Shafaq has masterfully created equally lush portraits of warm and complicated Istanbul and cold and collected Oxford. Peri’s parents are symbolic of the clash between Istanbul’s mix of modernity and religiosity, liberalism and conservatism. Her mother is a religious zealot, while her father is a liberal drunk, and in their heated interactions we see the struggle Turkey itself is going through.

“All the same, this city bordered on Europe. Such closeness had to amount to something. It was so breathtakingly close that Turkey had put one foot through Europe’s doorway and tried to venture forth with all its might – only to find the opening was so narrow that, no matter how much the rest of its body wriggled and squirmed, it could not squeeze itself in. Nor did it help that Europe, in the meantime, was pushing the door shut.”

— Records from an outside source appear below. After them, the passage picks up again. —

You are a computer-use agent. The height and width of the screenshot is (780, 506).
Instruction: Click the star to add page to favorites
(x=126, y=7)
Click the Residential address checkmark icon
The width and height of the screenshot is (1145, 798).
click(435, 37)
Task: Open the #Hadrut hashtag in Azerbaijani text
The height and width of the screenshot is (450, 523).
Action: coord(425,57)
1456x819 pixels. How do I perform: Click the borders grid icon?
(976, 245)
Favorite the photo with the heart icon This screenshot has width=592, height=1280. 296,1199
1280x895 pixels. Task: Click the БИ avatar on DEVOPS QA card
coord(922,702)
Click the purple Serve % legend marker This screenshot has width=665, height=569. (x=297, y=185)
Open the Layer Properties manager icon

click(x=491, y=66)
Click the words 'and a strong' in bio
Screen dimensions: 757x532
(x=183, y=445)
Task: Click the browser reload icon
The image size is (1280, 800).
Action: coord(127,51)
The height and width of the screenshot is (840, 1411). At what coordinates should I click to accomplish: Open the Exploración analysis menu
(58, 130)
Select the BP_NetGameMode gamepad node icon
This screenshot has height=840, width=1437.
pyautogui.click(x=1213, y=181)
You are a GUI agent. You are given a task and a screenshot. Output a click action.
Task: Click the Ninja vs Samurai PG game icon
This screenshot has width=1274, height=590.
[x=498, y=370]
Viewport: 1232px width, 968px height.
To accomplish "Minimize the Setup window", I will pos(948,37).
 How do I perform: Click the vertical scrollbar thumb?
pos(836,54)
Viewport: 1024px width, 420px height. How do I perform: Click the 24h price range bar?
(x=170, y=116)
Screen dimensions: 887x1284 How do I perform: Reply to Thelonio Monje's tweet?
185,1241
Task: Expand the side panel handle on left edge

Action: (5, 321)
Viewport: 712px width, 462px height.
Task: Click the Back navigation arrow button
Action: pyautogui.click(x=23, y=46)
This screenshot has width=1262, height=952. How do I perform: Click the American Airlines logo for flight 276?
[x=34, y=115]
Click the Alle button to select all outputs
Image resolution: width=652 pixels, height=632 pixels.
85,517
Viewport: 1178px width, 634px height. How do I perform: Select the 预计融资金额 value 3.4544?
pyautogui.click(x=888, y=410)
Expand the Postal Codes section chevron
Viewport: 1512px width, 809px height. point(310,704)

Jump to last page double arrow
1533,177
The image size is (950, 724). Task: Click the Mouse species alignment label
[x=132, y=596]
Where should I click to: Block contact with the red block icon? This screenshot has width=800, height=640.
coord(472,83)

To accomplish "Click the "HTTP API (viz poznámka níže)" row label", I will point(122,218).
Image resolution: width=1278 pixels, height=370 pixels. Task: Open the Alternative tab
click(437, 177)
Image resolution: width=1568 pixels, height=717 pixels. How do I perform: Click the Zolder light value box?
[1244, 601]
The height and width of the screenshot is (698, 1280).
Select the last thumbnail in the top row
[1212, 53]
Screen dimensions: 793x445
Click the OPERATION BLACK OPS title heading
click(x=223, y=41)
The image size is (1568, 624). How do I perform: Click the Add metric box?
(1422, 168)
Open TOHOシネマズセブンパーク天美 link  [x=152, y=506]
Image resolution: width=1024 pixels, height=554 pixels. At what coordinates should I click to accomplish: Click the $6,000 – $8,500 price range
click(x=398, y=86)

Peri grows up in the shadow of these powerful personalities, always questioning God and never standing up for anything. She searches for meaning in everything, including trying to decide which version of God—her mother’s or her father’s—was the correct one.

“God was a maze without a map, a circle without a center; the pieces of a jigsaw puzzle that never seemed to fit together. If only she could solve this mystery, she could bring meaning to senselessness, reason to madness, order to chaos, and perhaps, too, she could learn to be happy.”

In Oxford, she finds herself attracted to Professor Azur, a teacher who is controversial because of his seminar “God.” She also befriends two other girls. Shirin is Iranian British, and very much against Islam. Mona is a hijabi Muslim by way of Egypt, and is ferocious in her anger against Islamphobes. Together, the three daughters of Eve make up the Sinner, the Believer and the Confused.

Oxford itself is a symbol for the quiet Peri longs for, so vastly different than the city she grew up in. “The first thing that struck Peri about Oxford was the silence. That was, and would remain for months to come, the one peculiarity she found hard to get used to—the absence of noise. Istanbul was unashamedly boisterous, day and night; even when one pulled down the shutters, drew the curtains, put in earplugs and pulled the blanket up to one’s chin, the din, barely weakened, would penetrate through the walls, seeping into one’s sleep. The last cries, of street-hawkers, the rumbling of late-night lorries, the sirens of ambulances, the boats on the Bosphorus, the prayers and the profanities, both of which multiplied after midnight, would hang in the wind, refusing to disperse. Istanbul, just like nature, abhorred a vacuum.”

Three Daughters of Eve is a marvelous lesson in multiculturalist angst, the clash between modernity and tradition, and the vicissitudes of personal struggle. A must-read that entertains and informs without preaching.